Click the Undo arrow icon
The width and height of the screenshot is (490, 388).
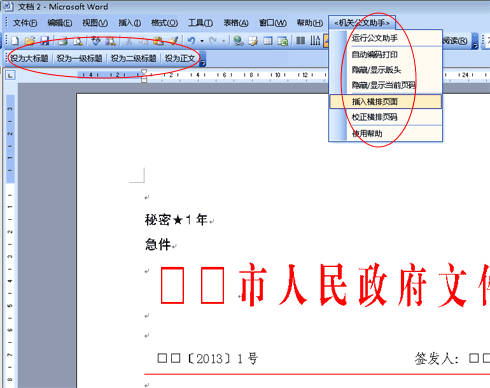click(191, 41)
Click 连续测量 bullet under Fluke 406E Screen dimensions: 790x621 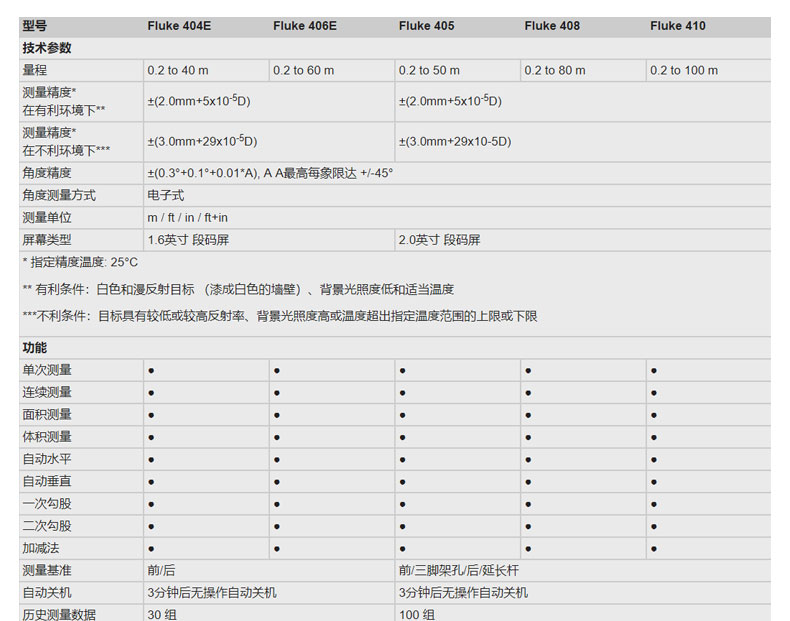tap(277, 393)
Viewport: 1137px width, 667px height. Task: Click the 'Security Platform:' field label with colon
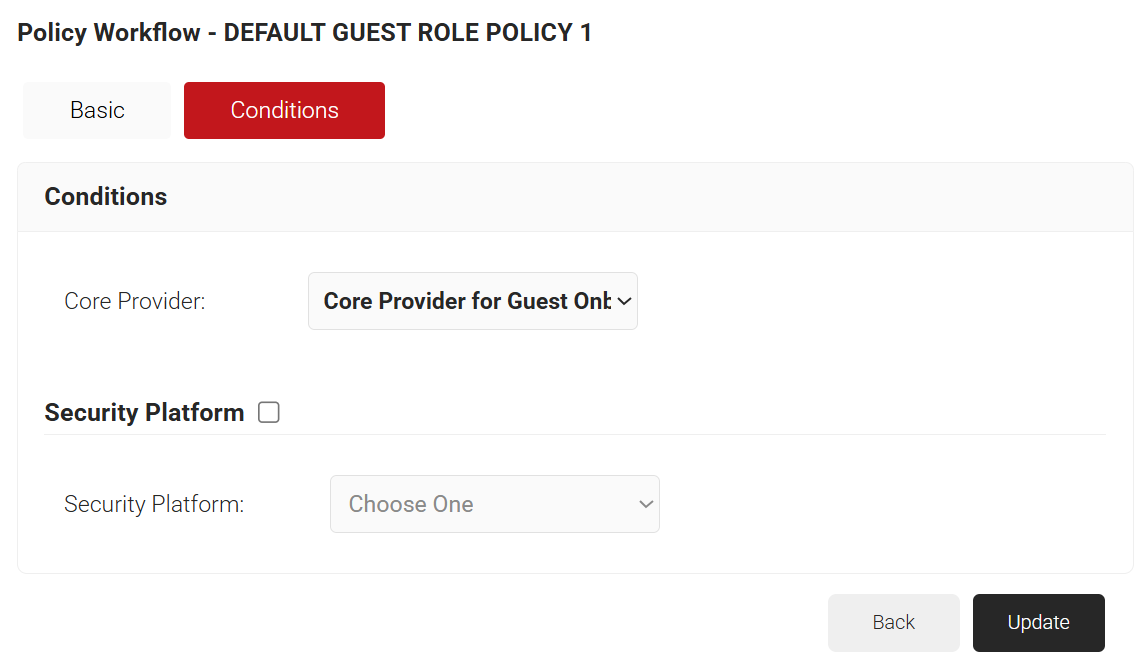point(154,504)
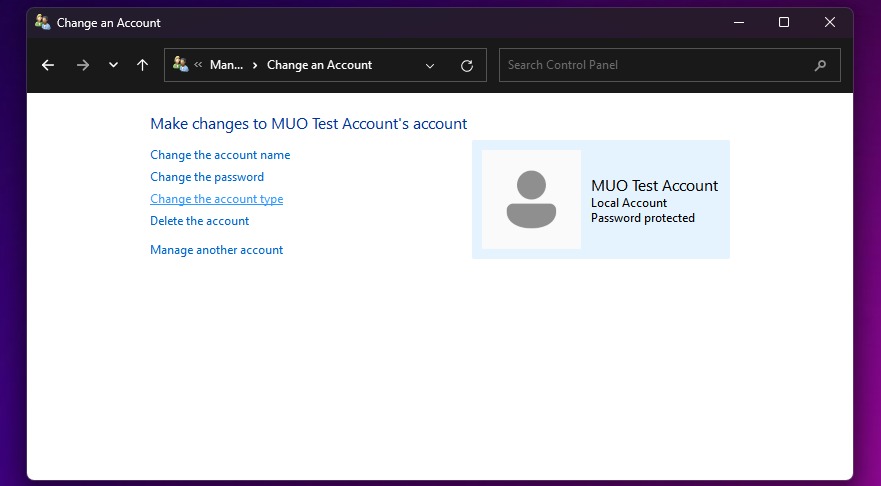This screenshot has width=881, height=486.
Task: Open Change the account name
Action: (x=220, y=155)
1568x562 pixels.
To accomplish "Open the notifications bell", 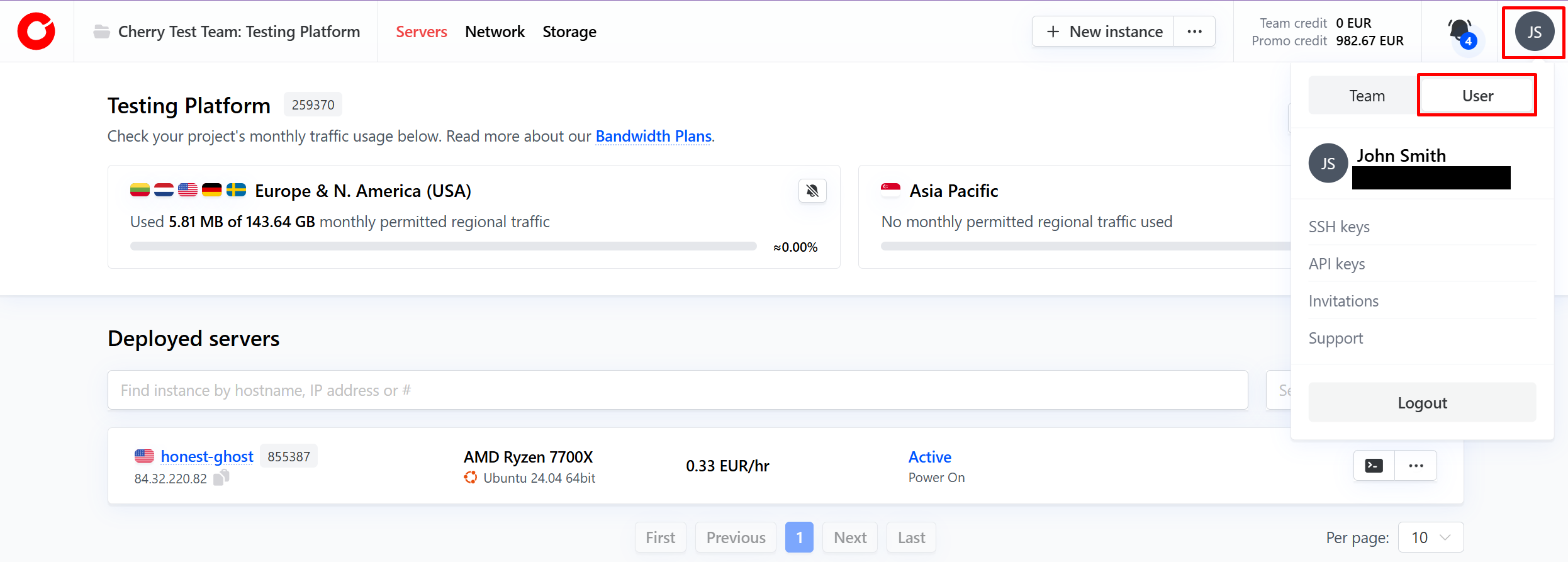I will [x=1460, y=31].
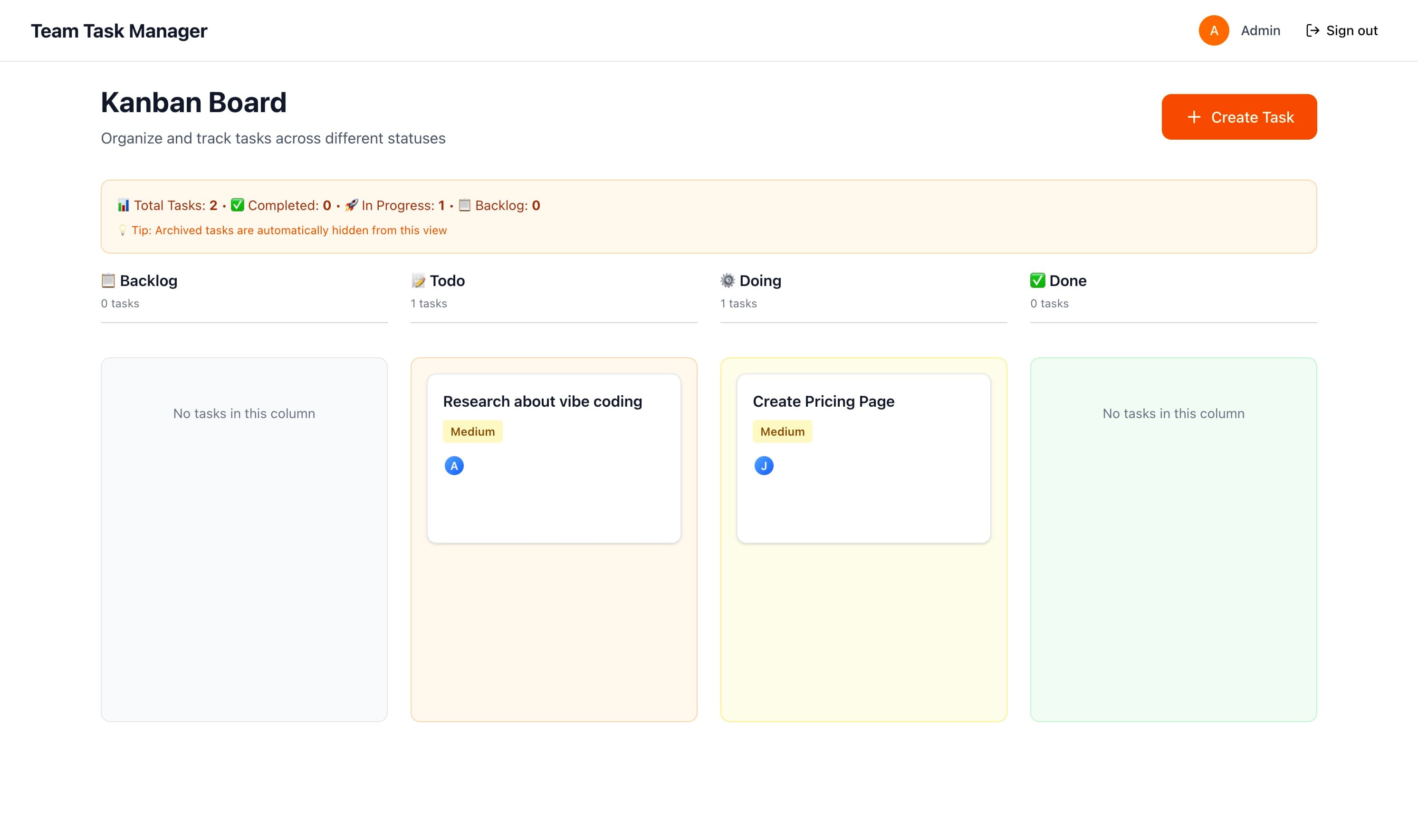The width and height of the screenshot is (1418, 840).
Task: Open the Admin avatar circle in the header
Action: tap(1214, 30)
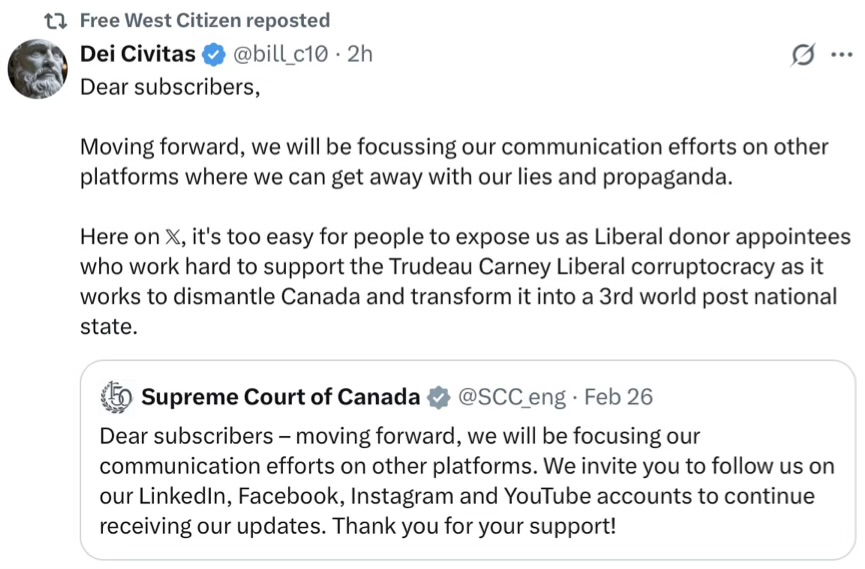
* * *
# [WHAT IS ASKED]
Rewrite the records starting at the line containing "Viewport: 1137px width, 667px" and ending at the line containing "Action: (x=220, y=155)", changing "field label" to "input label" and keeping everything else the same. Leave out the pictures.

# [COMPLETED EXERCISE]
Viewport: 1137px width, 667px height. Task: Click the 'Security Platform:' input label with colon
point(154,504)
This screenshot has width=881, height=486.
Task: Open Change the account name
Action: (x=220, y=155)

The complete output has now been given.